**WHAT IS EXPECTED:** Wherever a line in the records below contains "agent", copy that line.

**MATERIAL FOR THIS TASK:**
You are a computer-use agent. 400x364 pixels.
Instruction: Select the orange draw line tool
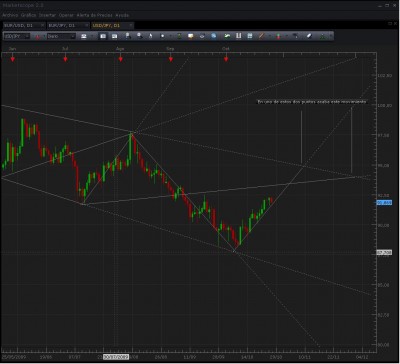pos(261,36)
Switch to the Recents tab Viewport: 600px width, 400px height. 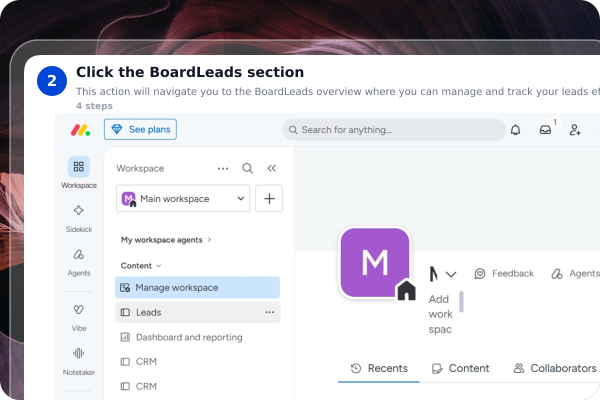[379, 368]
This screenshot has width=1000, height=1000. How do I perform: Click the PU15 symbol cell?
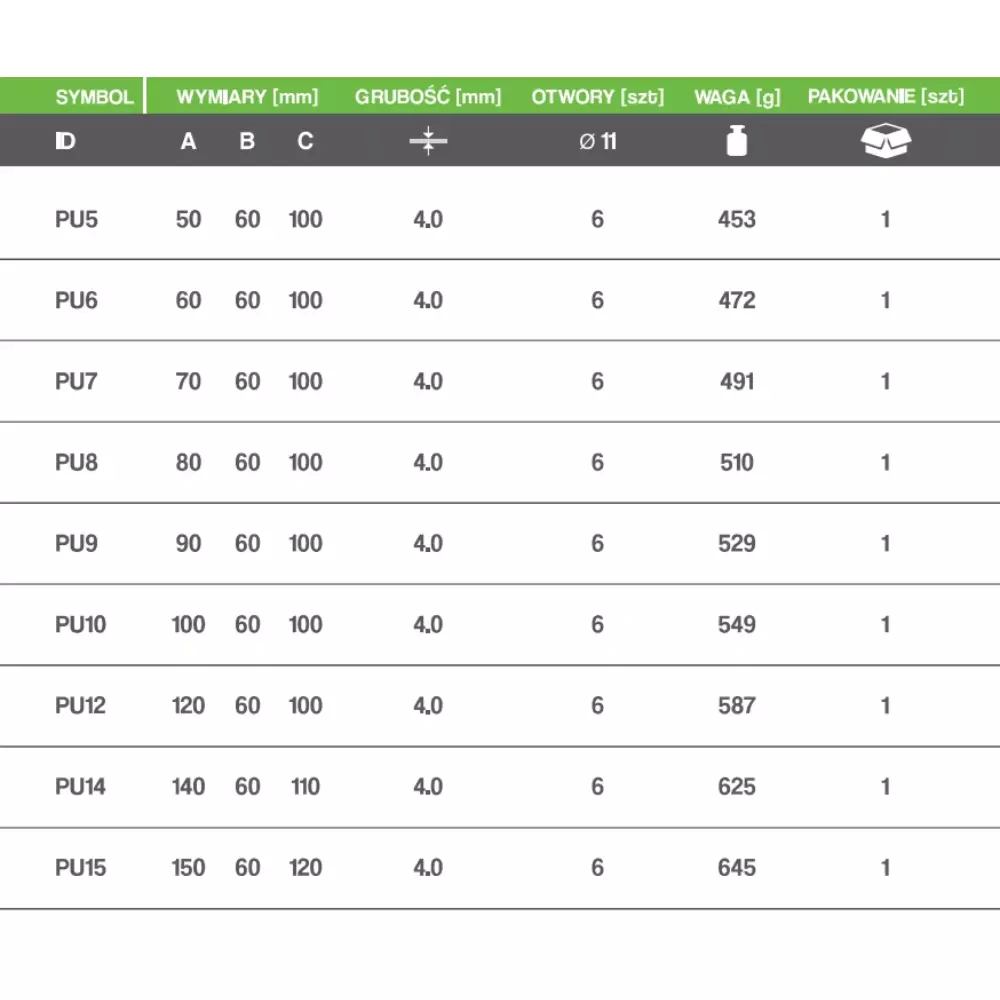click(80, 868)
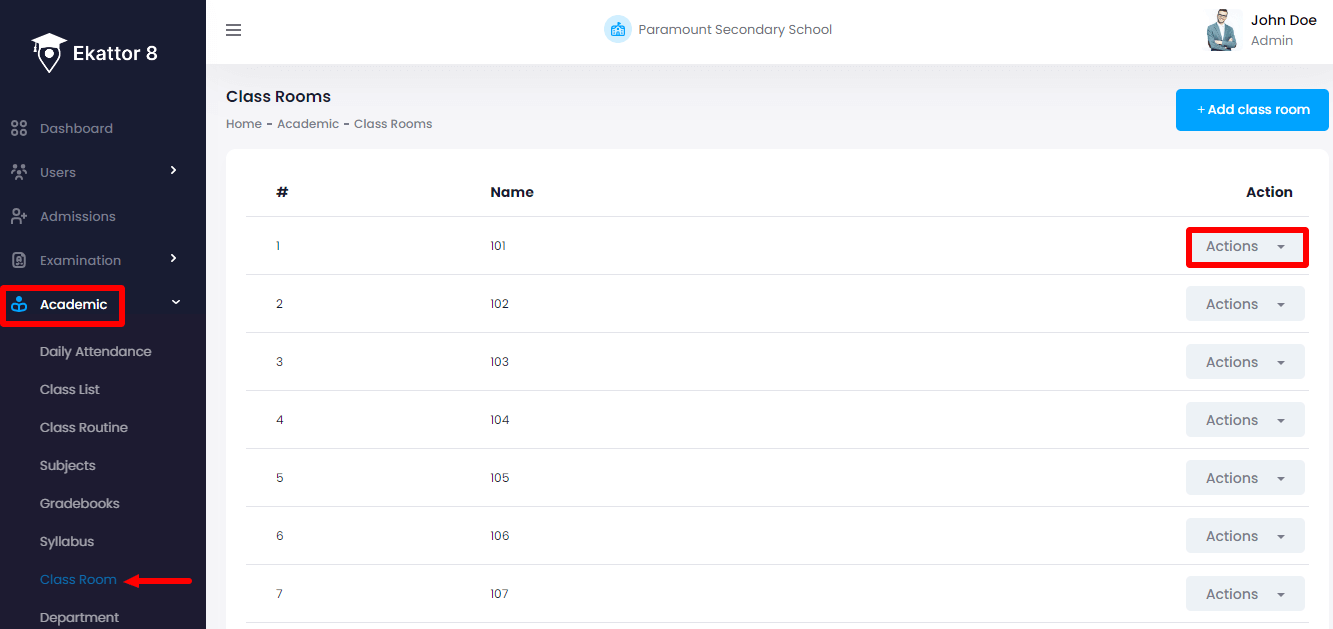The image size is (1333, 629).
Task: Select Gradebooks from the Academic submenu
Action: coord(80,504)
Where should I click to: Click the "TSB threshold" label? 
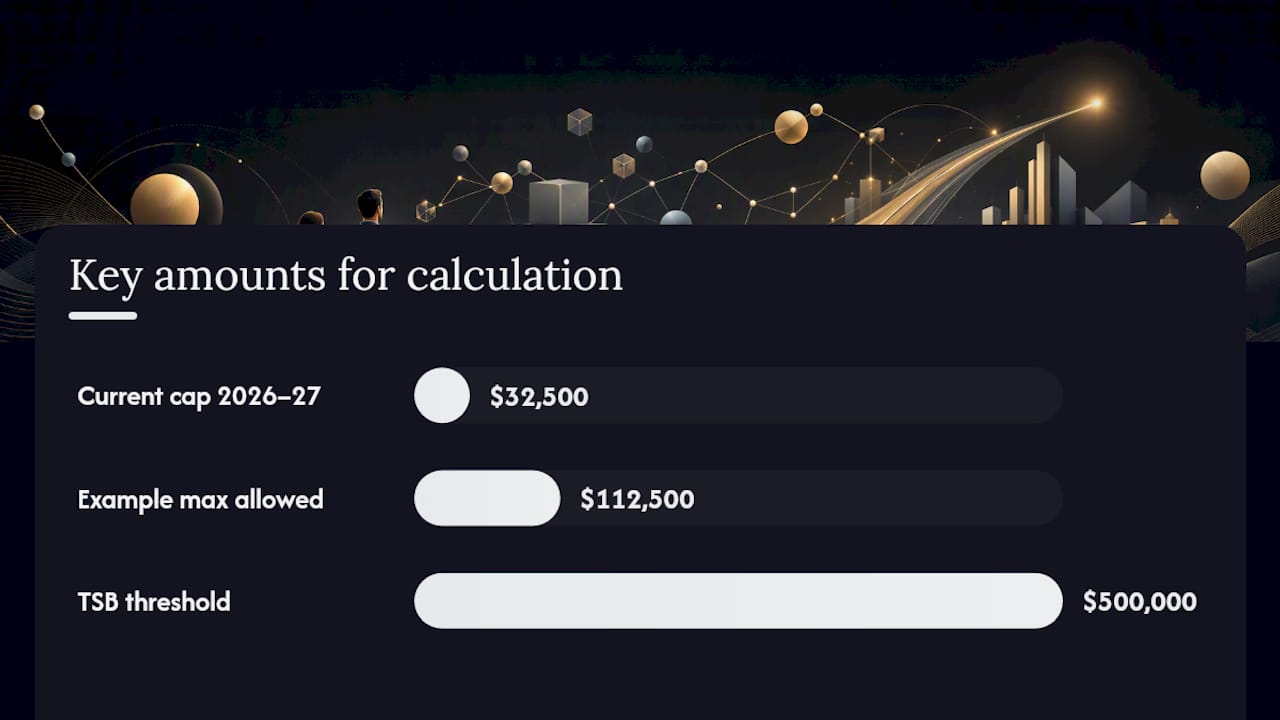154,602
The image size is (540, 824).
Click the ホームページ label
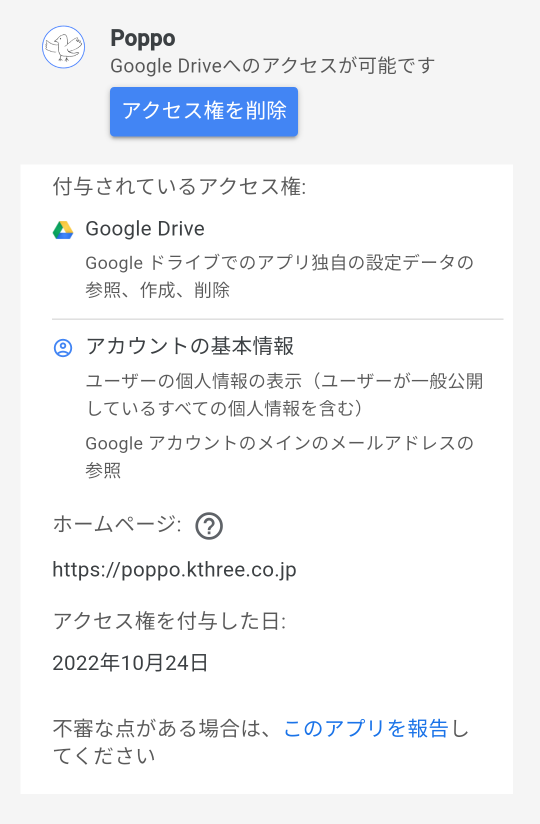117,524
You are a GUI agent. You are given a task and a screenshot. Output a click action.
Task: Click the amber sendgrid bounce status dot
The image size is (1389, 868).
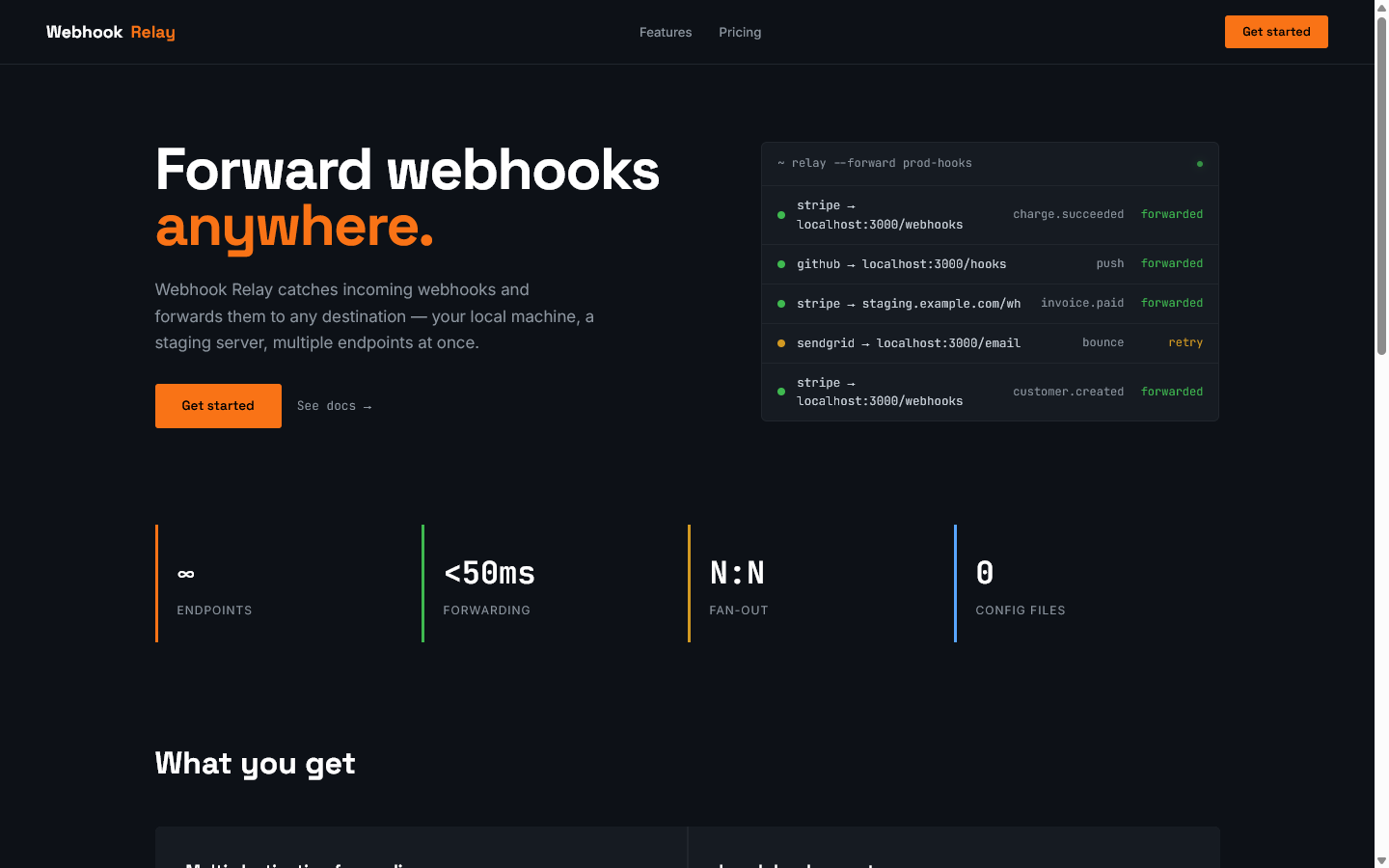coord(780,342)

**SOLUTION TO THIS EXERCISE:**
You are a computer-use agent. 400x364 pixels.
You are a GUI agent. You are given a task and a screenshot. Output a click action.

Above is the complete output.